Having published new rules on Dark Fibre and ‘ducts and poles’ access in May, Ofcom has made no material changes following a review from the European Commission.
The rules are another attempt by Ofcom to encourage more competition in the fixed market and therefore increase investments made by the telcos in offering services in regions which could be deemed as less commercially attractive. Openreach might not be the happiest for the situation, but it is a step towards shortening the digital divide which has emerged in the UK.
Starting with the ducts and poles element, Ofcom has confirmed telcos laying fibre cables for broadband and mobile networks will benefit from greater access to Openreach’s existing infrastructure. The watchdog has used the phrase ‘unrestricted’ though we struggle to believe there are no loop-holes for Openreach to play around with.
This is not necessarily new from Ofcom, but it is an extension of rules which were passed last year. To this point, Openreach had been compelled into opening up access to the infrastructure for competitors serving residential customers and small businesses, though this update extends the rules to large businesses as well.
With enterprise services plugged as the biggest gain for telcos during the 5G era, the greater access to infrastructure competitor telcos have, the more attractive the business case will be for investment and therefore creating innovative services for the verticals.
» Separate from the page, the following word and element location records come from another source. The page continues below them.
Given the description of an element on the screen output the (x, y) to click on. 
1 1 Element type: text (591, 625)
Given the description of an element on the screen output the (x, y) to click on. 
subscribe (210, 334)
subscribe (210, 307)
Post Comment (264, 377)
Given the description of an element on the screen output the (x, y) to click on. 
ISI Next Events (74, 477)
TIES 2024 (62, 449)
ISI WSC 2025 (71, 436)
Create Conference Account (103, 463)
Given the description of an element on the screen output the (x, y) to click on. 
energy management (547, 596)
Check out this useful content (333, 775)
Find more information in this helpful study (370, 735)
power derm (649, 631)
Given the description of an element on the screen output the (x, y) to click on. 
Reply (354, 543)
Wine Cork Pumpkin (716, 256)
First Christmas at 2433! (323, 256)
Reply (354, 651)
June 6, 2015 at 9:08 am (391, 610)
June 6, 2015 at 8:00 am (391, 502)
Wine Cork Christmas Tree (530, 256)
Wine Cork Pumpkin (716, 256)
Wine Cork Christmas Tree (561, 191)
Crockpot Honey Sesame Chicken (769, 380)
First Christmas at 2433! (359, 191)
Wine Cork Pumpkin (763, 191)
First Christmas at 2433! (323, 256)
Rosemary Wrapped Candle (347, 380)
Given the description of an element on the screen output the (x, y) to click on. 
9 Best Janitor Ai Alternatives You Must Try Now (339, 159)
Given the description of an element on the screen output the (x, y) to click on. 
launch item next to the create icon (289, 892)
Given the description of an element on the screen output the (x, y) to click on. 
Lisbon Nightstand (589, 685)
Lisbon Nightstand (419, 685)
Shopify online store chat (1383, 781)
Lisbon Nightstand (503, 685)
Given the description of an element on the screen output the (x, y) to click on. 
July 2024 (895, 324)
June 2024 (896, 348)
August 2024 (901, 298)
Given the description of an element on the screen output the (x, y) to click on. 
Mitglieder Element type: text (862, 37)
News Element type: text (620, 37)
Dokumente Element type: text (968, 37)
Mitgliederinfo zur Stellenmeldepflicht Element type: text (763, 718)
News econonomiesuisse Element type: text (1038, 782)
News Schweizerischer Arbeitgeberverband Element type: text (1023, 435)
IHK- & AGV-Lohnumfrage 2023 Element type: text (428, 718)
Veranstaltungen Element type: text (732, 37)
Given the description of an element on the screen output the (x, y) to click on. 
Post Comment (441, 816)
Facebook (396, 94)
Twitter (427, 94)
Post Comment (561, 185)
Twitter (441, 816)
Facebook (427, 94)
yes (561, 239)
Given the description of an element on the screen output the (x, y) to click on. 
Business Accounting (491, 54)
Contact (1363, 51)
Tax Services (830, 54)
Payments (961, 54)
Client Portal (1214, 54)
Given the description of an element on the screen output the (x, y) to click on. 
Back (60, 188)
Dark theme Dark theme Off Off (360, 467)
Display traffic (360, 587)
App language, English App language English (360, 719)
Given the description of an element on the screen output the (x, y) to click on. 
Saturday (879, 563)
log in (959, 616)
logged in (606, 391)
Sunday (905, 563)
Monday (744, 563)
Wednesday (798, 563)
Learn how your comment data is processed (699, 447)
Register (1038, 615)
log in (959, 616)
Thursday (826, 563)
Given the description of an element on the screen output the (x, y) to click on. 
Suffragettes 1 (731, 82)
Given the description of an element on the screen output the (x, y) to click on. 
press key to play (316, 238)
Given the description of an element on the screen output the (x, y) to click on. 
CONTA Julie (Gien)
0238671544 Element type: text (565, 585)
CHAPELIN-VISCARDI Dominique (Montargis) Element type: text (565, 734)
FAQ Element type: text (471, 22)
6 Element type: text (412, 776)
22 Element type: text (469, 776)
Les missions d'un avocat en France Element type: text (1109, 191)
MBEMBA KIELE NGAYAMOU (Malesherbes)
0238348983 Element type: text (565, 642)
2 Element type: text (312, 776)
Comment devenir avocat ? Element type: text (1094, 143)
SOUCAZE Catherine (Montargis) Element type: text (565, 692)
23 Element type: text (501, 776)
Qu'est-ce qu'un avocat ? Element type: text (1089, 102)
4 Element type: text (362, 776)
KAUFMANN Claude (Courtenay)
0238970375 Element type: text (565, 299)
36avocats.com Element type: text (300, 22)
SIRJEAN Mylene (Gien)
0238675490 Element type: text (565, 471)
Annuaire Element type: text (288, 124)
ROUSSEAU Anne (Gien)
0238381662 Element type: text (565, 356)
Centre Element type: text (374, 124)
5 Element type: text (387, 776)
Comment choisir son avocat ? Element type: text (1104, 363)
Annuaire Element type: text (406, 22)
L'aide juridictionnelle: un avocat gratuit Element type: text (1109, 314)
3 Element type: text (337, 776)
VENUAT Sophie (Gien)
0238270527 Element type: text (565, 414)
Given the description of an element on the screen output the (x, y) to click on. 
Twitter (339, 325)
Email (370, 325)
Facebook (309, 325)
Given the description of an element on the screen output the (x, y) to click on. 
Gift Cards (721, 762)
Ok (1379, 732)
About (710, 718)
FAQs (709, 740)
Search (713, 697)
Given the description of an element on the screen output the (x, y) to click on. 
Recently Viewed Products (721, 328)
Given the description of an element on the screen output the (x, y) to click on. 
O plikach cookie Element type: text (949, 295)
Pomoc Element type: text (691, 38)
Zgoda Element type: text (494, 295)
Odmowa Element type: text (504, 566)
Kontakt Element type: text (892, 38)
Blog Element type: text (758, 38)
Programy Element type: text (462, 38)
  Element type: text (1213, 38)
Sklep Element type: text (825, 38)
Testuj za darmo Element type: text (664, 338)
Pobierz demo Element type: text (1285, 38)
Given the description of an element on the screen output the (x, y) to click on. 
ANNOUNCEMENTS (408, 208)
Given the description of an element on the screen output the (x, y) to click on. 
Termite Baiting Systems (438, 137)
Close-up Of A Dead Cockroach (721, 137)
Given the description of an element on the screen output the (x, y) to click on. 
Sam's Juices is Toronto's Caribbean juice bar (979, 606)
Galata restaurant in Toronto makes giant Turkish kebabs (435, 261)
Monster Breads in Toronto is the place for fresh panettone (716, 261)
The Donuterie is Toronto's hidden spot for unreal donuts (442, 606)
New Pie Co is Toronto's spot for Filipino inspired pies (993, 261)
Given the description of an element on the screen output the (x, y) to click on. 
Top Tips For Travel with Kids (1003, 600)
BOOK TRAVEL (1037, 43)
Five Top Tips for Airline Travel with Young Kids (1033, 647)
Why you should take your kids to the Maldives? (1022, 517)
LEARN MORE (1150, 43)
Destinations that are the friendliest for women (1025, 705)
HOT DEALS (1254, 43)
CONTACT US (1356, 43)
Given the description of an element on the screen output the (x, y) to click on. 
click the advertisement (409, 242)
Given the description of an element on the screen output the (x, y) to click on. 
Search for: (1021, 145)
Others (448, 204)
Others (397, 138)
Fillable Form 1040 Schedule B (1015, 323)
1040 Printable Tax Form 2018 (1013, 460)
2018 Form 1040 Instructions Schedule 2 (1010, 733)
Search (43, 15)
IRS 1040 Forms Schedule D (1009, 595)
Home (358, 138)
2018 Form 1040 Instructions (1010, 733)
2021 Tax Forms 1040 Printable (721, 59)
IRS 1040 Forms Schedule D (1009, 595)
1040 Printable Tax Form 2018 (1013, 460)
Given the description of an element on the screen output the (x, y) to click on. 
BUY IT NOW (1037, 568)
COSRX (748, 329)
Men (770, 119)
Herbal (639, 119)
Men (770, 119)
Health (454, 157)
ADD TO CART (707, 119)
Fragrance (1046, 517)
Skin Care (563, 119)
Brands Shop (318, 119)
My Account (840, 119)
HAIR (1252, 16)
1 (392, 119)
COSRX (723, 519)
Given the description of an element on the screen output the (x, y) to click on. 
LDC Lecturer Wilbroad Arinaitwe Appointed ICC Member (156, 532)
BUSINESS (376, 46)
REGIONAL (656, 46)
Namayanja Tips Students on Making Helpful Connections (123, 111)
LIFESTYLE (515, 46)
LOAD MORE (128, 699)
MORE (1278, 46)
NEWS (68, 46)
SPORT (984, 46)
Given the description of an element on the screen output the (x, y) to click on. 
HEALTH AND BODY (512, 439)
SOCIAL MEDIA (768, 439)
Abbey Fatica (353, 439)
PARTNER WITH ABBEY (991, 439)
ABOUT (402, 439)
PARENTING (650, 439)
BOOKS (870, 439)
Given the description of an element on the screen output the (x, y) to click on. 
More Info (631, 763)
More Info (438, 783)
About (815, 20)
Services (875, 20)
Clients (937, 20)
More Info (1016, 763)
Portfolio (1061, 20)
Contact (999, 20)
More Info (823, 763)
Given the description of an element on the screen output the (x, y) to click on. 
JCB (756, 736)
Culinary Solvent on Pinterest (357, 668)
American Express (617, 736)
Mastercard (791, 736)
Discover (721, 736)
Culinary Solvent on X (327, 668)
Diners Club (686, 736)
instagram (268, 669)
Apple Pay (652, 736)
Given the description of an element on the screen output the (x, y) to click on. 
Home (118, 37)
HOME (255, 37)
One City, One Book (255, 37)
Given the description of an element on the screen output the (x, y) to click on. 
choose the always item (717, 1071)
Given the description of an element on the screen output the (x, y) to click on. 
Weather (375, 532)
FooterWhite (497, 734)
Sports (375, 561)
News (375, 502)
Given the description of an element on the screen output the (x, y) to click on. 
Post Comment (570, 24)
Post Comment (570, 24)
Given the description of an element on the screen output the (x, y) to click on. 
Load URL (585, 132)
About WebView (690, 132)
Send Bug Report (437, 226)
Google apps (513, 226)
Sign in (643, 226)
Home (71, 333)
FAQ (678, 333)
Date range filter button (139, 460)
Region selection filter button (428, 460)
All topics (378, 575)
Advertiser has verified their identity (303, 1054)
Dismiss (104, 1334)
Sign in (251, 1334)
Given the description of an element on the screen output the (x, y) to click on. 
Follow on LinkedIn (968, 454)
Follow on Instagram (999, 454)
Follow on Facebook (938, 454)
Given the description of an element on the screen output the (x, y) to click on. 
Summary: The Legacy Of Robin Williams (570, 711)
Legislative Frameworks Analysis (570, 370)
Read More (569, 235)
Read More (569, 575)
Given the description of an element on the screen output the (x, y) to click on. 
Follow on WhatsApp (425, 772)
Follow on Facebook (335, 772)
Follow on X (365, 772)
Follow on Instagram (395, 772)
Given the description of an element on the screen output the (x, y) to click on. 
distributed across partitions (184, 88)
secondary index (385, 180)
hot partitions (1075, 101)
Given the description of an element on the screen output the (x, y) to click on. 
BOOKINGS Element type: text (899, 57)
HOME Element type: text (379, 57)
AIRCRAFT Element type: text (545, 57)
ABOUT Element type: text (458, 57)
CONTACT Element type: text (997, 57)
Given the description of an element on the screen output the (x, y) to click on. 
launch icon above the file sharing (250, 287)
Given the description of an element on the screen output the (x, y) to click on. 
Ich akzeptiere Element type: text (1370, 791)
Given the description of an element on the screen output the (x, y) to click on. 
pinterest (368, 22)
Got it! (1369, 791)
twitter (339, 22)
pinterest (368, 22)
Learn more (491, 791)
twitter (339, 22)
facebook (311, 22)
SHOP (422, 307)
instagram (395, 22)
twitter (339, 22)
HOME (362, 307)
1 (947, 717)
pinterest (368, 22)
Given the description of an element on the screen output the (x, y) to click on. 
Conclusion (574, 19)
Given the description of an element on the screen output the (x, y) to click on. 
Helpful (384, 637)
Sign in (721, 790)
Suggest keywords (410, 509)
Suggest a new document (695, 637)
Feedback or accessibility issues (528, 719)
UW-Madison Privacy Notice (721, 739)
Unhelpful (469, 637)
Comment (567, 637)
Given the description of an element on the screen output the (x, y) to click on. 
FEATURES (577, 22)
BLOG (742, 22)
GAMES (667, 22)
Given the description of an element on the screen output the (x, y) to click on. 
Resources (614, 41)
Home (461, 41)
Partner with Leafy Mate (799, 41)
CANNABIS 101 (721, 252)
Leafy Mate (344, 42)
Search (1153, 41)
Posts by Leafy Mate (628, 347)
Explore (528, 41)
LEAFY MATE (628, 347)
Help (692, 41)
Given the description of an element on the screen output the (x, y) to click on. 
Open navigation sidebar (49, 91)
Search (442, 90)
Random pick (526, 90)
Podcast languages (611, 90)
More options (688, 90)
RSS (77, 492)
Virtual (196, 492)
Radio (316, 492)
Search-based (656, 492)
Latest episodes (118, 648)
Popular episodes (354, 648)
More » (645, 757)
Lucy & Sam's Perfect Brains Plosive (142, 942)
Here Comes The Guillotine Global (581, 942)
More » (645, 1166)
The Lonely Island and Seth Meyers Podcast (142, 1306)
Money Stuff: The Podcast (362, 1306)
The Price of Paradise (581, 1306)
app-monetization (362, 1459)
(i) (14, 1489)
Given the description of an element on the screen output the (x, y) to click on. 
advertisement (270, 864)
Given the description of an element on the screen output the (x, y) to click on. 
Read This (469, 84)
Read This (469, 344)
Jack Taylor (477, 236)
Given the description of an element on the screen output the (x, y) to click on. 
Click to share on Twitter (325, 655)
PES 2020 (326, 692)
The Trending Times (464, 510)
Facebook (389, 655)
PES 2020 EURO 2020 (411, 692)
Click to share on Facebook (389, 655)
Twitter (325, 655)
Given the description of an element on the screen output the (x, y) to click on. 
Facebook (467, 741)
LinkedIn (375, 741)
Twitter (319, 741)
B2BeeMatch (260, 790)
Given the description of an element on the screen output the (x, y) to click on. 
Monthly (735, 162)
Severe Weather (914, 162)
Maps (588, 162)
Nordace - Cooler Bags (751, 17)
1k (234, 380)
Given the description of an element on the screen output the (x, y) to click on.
That said, Openreach will not be as happy as others.
This is a former-monopoly which has reaped the benefits of being the dominant player in the market. Employees will be tasked on protecting and profiting as greatly as possible from assets, though if the regulator keeps opening up infrastructure, this becomes more difficult.
The second area worth noting from this ratification from the European Commission addresses Dark Fibre across the country. This is an area Openreach has fought bitterly against though it seems it could only hold back the tide for so long.
The new rules will force Openreach to offer Dark Fibre as a product to other telcos in areas there are no rival networks present at Openreach’s exchanges. These are the areas where Openreach has a continued monopoly thanks to prior public investment and there is a risk of damaging the business case for competitors.
Under the new rules, in these areas where competition is unlikely to emerge organically, ‘dark fibre’ can now be ‘lit’ by competitors with their own equipment. Openreach will be required to give competitors physical access to its fibre-optic cables, at a price that reflects the cost of laying the infrastructure. In areas where there is competition, pricing regulations will be lighter.
Although these new rules are unlikely to be the most profitable for Openreach, there will be plenty of happy faces around the UK. Telcos have been complaining about the regulatory barriers to achieving the perfect 5G/fibre dream the Government has dreamt up, and this is one step in the right direction.